Two palaeontologists, Paul Barrett and David Evans, think that maybe we've been getting a little too gung ho on the feather front. According to Nature, reporting on a presentation given by Barrett and Evans, the two palaeontologists “created a database of all known impressions of dinosaur skin tissues. They then identified those that had feathers or feather-like structures, and considered relationships in the dinosaurian family tree.”
The results... indicate that although some ornithischians...had quills or filaments in their skin, the overwhelming majority had scales or armour.

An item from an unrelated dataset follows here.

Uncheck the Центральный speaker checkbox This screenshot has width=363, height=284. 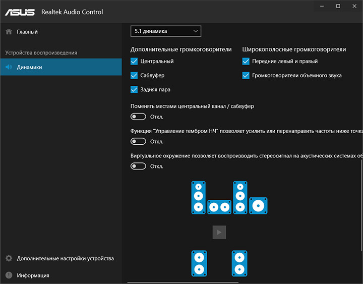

Among sauropods, scales were also the norm.
“I’d go so far as to say that all dinosaurs had some sort of genetic trait that made it easy for their skin to sprout filaments, quills and even feathers,” says Barrett. ”But with scales so common throughout the family tree, they still look like they are the ancestral condition.”
This isn't to say that dinosaurs didn't have feathers. Many of them undoubtedly did. Rather, the prevalence of scales cuts against the increasingly popular idea that all dinosaurs had feathers.